Taxes Q&A

When To Pay Taxes On Your Winnings

Q1: Do I have to pay taxes if I win a sweepstakes or free lotto?
A: Yes, in most countries including the U.S., any prize won in a sweepstakes, lottery, or giveaway — even if it was free to enter — is considered taxable income. It doesn’t matter if you didn’t pay to play; the value of your prize is still subject to tax.

Q2: What kind of taxes do I have to pay on my winnings?
A: In the United States, you must pay federal income tax on the fair market value of your prize. Depending on where you live, you may also owe state and local taxes. Some states don’t tax sweepstakes winnings, while others do. It’s important to check your local laws.

Q3: Will the sweepstakes company withhold taxes for me?
A: Sometimes. If your prize is worth more than $600, most legitimate U.S.-based companies will report your winnings to the IRS using a Form 1099-MISC or 1099-NEC. In some cases, especially with large cash prizes, they may also withhold a portion of the winnings for taxes upfront — typically 24% for federal tax. However, this doesn’t mean you’re fully covered. You may still owe more when you file your tax return.

Q4: How will I know how much to report on my taxes?
A: The company awarding the prize should send you a Form 1099 if the value is over $600. This form will state the total value of your prize and is also sent to the IRS. If you don’t receive a form, you’re still legally required to report the fair market value of the prize on your tax return.

Q5: What if I win a non-cash prize like a car or vacation?
A: You are taxed on the fair market value of the prize. For example, if you win a trip worth $5,000, you must report $5,000 as income. You might have to pay taxes on that amount even though you didn’t receive cash. This is one reason some winners decline prizes — they can’t afford the tax bill.

Q6: Are international winners taxed the same way?
A: U.S. sweepstakes companies may withhold 30% for federal taxes from non-resident alien winners, depending on tax treaties between the U.S. and the winner’s home country. Winners outside the U.S. should consult a local tax advisor to determine what they owe in their country.

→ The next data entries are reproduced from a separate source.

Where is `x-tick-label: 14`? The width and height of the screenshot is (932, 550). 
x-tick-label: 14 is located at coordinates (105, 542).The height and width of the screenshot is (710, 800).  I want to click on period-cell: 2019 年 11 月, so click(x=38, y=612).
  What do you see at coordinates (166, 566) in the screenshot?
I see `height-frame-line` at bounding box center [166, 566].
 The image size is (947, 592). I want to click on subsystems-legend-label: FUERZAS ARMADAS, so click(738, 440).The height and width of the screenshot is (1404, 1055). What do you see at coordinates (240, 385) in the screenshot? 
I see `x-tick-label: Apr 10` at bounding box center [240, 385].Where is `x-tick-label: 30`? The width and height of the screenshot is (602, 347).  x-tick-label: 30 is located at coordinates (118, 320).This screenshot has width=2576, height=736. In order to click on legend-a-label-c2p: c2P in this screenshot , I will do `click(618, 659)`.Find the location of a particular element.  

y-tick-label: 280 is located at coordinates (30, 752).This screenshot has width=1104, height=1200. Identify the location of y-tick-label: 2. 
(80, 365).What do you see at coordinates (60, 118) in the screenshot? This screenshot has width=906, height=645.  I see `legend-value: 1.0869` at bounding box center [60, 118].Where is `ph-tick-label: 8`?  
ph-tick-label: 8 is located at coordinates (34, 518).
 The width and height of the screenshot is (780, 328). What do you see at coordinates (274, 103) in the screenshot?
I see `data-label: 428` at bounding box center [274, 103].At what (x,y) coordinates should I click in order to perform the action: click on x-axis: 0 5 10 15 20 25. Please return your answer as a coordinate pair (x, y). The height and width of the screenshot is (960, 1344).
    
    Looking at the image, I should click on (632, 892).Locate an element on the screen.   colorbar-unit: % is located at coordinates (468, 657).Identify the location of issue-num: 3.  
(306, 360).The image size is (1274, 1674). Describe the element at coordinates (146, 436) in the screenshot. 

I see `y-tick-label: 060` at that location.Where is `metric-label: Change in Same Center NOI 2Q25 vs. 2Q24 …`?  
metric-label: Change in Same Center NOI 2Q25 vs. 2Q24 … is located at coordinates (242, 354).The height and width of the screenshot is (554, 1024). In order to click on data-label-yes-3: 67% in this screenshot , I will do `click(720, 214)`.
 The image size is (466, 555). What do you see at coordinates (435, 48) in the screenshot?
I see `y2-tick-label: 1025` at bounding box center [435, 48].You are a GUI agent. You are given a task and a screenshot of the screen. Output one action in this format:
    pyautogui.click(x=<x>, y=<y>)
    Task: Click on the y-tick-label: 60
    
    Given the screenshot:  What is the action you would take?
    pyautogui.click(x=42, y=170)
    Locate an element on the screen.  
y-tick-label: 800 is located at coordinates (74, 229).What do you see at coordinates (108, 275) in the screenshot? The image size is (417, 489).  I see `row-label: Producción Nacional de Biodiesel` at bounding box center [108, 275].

Q7: What if the sweepstakes is from a website outside the U.S.?
A: If you’re a U.S. taxpayer, you’re required to report worldwide income, including prizes won internationally. You may also have additional reporting requirements for foreign assets or income.

Q8: How can I prepare for the taxes I’ll owe?
A: Before accepting a prize, ask about its value and any tax documents you’ll receive. Consider setting aside money (typically 24–37% depending on your tax bracket) to cover taxes. Consulting a tax professional can help avoid surprises at tax time.